In pathogenic HIV and SIV infections of humans and rhesus macaques (RMs), preferential depletion of CD4+ Th17 cells correlates with mucosal immune dysfunction and disease progression. Interleukin (IL)-21 promotes differentiation of Th17 cells, long-term maintenance of functional CD8+ T cells, and differentiation of memory B cells and antibody-secreting plasma cells. We hypothesized that administration of IL-21 will improve mucosal function in the context of pathogenic HIV/SIV infections. To test this hypothesis, we infected 12 RMs with SIVmac239 and at day 14 post-infection treated six of them with rhesus rIL-21-IgFc. IL-21-treatment was safe and did not increase plasma viral load or systemic immune activation. Compared to untreated animals, IL-21-treated RMs showed (i) higher expression of perforin and granzyme B in total and SIV-specific CD8+ T cells and (ii) higher levels of intestinal Th17 cells. Remarkably, increased levels of Th17 cells were associated with reduced levels of intestinal T cell proliferation, microbial translocation and systemic activation/inflammation in the chronic infection. In conclusion, IL-21-treatment in SIV-infected RMs improved mucosal immune function through enhanced preservation of Th17 cells. Further preclinical studies of IL-21 may be warranted to test its potential use during chronic infection in conjunction with antiretroviral therapy.
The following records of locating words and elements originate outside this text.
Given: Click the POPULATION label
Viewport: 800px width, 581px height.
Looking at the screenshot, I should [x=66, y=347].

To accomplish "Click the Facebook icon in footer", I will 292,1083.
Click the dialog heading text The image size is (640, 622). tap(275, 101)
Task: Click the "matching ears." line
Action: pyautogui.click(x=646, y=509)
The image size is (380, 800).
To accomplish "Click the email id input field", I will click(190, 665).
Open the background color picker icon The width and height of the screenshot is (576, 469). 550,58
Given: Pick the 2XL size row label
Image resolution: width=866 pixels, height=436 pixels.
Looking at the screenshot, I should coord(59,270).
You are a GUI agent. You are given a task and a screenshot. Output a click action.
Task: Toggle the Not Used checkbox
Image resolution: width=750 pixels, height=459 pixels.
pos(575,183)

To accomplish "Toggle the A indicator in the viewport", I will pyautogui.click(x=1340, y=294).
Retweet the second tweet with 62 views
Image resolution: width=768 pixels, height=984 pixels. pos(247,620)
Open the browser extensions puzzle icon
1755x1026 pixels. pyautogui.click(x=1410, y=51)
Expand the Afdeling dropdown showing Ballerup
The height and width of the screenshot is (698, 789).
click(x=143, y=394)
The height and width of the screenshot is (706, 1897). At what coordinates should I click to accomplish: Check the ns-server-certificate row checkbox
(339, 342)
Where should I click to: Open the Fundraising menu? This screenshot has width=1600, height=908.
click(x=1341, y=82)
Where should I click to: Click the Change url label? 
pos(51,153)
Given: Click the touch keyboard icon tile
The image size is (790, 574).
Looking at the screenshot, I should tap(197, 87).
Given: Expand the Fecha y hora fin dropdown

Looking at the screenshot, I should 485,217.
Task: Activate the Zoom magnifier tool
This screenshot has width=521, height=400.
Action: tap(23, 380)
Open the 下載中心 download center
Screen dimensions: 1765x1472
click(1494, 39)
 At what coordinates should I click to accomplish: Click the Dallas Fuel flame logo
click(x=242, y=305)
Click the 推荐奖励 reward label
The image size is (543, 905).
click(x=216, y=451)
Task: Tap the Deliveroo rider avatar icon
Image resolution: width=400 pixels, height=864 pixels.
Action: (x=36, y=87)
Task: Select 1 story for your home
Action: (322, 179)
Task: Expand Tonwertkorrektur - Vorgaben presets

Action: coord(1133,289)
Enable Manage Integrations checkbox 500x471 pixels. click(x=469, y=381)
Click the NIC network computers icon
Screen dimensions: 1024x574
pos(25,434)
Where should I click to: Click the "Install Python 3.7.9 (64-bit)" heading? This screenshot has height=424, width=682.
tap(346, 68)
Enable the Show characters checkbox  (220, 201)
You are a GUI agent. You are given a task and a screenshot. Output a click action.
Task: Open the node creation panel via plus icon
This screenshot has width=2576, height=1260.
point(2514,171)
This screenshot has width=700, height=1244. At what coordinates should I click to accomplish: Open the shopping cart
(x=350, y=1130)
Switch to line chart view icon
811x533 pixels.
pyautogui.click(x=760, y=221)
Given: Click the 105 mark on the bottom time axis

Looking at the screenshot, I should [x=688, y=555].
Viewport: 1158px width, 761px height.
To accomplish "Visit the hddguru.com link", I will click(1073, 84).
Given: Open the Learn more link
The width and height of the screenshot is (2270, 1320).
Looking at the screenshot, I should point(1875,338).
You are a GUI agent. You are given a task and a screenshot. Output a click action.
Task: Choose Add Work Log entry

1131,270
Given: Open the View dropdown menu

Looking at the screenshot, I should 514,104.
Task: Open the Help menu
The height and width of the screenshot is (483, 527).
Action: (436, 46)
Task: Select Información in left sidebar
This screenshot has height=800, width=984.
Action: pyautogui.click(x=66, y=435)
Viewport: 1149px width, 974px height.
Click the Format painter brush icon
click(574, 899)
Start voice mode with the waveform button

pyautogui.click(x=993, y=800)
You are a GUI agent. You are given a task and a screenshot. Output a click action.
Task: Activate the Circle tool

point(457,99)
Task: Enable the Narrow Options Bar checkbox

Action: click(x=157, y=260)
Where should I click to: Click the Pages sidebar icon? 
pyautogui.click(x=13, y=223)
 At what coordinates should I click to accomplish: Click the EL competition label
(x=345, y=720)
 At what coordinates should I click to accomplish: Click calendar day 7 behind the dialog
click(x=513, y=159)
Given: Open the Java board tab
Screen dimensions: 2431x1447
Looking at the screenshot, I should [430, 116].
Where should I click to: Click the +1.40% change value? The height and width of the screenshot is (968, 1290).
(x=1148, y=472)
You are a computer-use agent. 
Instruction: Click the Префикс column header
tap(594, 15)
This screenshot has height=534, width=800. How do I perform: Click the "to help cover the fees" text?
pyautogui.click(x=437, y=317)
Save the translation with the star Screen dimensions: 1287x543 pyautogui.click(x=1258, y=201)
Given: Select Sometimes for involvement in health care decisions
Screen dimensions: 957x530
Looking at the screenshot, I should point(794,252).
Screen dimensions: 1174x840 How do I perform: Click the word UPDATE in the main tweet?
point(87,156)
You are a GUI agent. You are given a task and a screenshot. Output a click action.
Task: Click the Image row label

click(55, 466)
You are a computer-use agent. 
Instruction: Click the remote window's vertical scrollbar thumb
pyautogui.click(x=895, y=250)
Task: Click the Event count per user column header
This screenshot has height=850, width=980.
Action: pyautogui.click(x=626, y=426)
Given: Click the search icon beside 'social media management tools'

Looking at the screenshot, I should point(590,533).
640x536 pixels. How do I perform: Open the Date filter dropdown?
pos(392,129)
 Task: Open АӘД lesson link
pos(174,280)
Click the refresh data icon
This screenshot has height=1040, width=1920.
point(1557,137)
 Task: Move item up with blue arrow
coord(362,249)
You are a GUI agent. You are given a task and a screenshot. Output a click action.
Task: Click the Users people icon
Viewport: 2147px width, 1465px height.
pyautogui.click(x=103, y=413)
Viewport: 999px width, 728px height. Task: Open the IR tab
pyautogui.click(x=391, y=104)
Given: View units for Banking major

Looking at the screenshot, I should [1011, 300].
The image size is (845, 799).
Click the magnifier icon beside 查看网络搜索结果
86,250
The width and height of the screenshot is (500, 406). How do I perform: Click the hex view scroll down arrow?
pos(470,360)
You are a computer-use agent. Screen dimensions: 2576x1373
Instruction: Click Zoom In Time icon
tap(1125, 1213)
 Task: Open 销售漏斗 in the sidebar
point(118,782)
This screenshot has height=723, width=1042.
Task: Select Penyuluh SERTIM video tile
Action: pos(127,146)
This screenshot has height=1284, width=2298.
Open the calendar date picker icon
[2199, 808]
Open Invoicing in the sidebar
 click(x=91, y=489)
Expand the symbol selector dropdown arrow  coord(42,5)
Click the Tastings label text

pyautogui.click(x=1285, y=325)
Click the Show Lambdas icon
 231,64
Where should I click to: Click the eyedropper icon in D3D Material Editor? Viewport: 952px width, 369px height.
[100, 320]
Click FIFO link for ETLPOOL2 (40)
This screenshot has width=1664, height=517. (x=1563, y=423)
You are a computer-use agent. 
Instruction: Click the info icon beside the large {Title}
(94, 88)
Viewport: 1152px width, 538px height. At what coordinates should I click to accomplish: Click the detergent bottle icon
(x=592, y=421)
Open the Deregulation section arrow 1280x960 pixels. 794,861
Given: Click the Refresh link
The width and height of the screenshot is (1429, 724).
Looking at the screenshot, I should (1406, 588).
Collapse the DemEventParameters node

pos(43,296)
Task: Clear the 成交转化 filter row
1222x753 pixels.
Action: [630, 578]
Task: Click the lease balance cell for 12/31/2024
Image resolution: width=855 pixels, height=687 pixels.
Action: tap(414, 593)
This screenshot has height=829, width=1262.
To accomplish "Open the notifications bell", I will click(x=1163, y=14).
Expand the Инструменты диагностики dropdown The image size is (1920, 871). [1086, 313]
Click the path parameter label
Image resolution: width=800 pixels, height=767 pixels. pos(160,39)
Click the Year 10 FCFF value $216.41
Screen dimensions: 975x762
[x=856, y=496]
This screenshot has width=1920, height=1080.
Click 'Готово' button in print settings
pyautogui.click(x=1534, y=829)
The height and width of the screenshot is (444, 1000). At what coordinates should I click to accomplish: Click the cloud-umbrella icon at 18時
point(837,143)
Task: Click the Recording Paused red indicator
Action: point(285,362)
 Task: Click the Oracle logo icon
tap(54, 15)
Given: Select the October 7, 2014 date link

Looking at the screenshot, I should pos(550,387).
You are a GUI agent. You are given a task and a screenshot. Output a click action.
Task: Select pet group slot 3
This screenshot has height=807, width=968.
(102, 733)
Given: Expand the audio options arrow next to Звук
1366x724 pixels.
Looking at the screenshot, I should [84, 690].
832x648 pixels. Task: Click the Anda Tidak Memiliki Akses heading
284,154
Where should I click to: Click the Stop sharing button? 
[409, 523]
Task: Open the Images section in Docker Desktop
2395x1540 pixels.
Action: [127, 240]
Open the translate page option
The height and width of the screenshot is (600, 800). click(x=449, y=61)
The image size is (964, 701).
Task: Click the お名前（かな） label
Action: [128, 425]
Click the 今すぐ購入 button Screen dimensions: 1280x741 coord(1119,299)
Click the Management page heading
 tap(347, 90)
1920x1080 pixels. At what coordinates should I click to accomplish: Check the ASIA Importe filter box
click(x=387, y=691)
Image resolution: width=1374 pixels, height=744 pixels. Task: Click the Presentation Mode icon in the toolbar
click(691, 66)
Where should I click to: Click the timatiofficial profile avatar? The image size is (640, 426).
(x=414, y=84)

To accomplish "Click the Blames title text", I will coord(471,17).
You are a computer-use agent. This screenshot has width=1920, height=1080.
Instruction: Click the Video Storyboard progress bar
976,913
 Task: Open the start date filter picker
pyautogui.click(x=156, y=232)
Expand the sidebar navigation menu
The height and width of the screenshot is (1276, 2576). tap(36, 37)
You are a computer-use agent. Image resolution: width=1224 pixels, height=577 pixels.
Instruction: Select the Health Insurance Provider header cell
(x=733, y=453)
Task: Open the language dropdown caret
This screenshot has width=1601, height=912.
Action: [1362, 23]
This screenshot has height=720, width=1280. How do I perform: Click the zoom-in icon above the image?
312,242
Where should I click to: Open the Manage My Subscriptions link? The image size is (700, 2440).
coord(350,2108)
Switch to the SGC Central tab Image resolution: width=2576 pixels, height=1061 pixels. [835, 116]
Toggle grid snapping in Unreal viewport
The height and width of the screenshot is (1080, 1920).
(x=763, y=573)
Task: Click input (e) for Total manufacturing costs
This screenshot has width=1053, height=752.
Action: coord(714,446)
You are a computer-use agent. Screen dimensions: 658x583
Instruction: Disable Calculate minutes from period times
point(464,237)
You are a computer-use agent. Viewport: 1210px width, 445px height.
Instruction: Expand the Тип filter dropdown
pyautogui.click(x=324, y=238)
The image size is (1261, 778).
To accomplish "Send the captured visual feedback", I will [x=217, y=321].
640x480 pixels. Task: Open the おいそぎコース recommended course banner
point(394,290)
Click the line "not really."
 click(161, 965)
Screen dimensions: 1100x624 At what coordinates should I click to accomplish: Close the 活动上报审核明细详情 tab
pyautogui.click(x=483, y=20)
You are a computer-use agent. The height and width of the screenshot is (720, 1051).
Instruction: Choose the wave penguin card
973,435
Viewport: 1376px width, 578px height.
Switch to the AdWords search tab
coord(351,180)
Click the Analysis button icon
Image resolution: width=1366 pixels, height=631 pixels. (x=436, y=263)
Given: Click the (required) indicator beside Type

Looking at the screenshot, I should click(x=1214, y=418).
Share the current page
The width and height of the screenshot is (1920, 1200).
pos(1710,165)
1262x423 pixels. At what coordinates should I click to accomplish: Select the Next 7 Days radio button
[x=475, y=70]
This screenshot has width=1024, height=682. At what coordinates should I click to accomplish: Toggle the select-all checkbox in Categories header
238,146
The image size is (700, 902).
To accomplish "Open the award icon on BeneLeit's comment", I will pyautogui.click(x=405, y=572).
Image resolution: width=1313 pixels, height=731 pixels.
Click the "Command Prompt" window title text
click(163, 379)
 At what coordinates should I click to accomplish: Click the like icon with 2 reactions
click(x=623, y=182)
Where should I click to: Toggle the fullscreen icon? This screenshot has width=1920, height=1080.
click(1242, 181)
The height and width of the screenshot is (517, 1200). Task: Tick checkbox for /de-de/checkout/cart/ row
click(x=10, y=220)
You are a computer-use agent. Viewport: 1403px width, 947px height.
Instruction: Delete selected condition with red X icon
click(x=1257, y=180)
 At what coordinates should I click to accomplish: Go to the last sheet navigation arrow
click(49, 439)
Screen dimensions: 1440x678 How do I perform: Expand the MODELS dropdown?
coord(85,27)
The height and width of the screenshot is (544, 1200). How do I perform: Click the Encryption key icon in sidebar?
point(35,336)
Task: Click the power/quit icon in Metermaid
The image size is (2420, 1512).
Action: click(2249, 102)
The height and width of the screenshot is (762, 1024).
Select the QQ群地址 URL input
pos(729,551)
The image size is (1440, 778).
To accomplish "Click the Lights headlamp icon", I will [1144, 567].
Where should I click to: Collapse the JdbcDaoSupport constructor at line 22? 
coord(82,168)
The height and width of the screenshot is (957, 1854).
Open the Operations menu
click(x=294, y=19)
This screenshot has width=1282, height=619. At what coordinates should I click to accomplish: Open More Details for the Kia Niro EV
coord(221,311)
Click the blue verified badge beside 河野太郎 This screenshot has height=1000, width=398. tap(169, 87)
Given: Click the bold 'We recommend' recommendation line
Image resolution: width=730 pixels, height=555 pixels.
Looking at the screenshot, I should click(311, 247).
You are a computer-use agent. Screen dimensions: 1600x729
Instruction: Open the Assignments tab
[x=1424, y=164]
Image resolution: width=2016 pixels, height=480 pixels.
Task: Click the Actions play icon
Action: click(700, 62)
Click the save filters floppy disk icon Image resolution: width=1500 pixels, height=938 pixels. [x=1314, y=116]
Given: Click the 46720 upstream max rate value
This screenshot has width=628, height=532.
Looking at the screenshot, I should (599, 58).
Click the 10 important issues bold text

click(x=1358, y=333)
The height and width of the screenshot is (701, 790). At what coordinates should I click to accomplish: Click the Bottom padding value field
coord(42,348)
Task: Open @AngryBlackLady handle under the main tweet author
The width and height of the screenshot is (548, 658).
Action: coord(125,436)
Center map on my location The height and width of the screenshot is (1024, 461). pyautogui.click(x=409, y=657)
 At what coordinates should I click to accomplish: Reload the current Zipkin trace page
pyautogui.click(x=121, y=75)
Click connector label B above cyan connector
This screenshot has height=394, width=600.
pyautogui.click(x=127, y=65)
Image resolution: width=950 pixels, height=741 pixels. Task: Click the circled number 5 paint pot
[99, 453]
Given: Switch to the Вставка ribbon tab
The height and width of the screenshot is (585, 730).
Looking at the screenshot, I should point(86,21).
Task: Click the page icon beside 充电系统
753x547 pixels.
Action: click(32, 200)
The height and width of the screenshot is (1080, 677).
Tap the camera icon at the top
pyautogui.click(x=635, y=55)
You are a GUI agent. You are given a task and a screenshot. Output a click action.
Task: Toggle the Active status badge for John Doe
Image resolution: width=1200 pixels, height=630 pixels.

In the gastrointestinal tract, preferential depletion of CD4+ Th17 cells occurs during the early stage of pathogenic HIV/SIV infections and correlates with loss of mucosal integrity, microbial translocation, immune activation and disease progression. As such, therapeutic intervention aimed at preserving intestinal Th17 cells may be of critical importance. IL-21 plays an important role in promoting the differentiation and survival of Th17 cells, as well as in stimulating CD8+ T cell cytolytic function. Here, we treated SIV-infected rhesus macaques with IL-21-IgFc in the early stage of infection. Consistent with the main functions of IL-21, we found that IL-21 treated animals had higher expression of perforin and granzyme B in total and SIV-specific CD8+ T cells and higher frequencies of intestinal Th17 cells as compared to untreated controls. Remarkably, the increased proportions of Th17 cells during early infection was associated with significantly lower levels of intestinal T cell proliferation, microbial translocation and systemic activation/inflammation during chronic infection. Thus, our results suggest that IL-21 treatment in SIV-infected RMs is effective in preserving intestinal Th17 cells and results in an improvement of mucosal immune function. Further preclinical studies may be warranted to test IL-21 during chronic infection and in conjunction with antiretroviral therapy.